*** Given records Section Begins ***

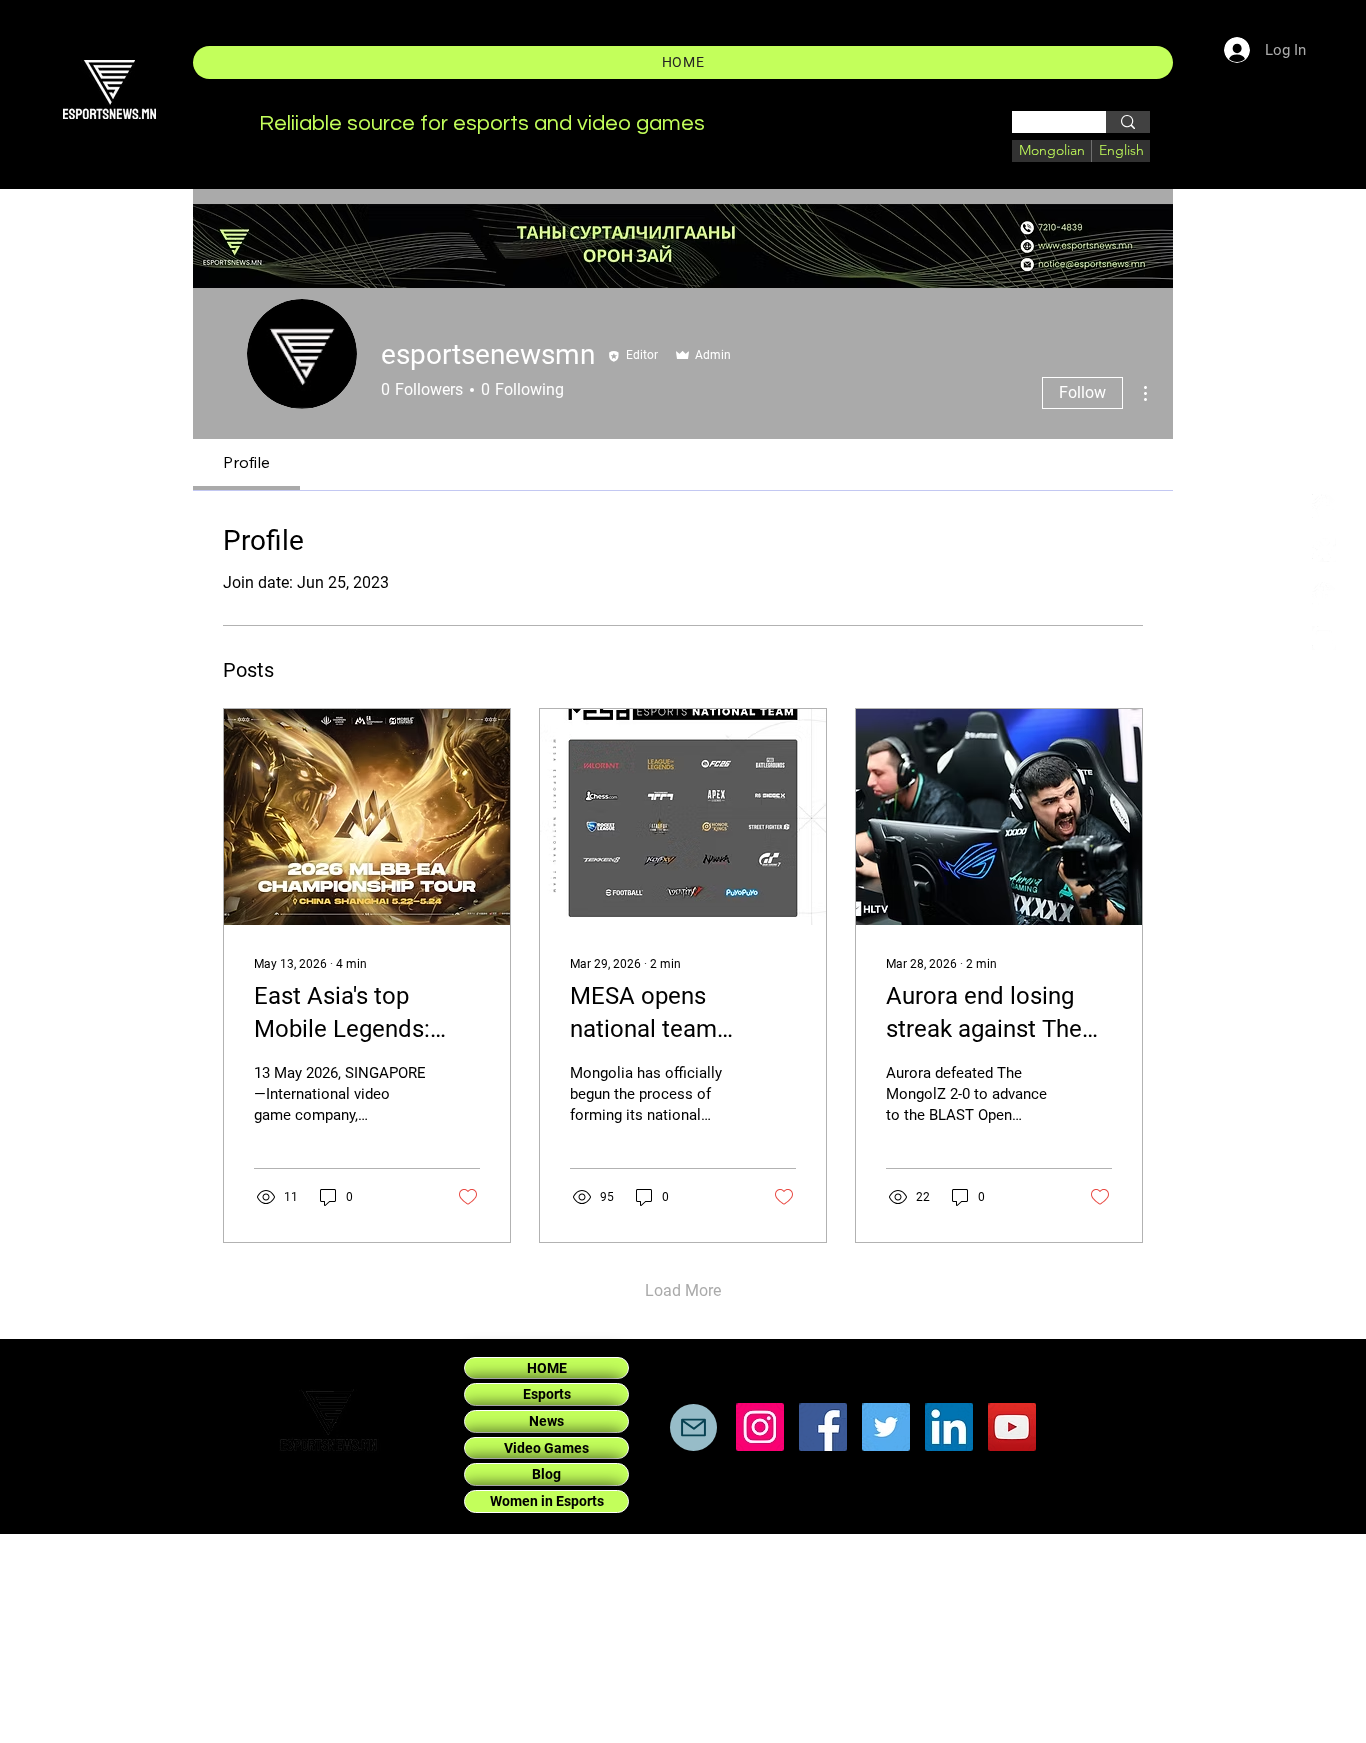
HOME (547, 1368)
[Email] (693, 1427)
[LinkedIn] (1324, 594)
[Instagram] (1324, 638)
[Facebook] (1324, 506)
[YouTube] (1012, 1427)
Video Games (546, 1448)
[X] (1324, 550)
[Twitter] (886, 1427)
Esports (547, 1394)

*** Given records Section Ends ***

▶ Goal of the exercise: Your reply must contain each entry exactly as written and no pictures.

▶ Written solution:
HOME (547, 1368)
[Email] (693, 1427)
[LinkedIn] (1324, 594)
[Instagram] (1324, 638)
[Facebook] (1324, 506)
[YouTube] (1012, 1427)
Video Games (546, 1448)
[X] (1324, 550)
[Twitter] (886, 1427)
Esports (547, 1394)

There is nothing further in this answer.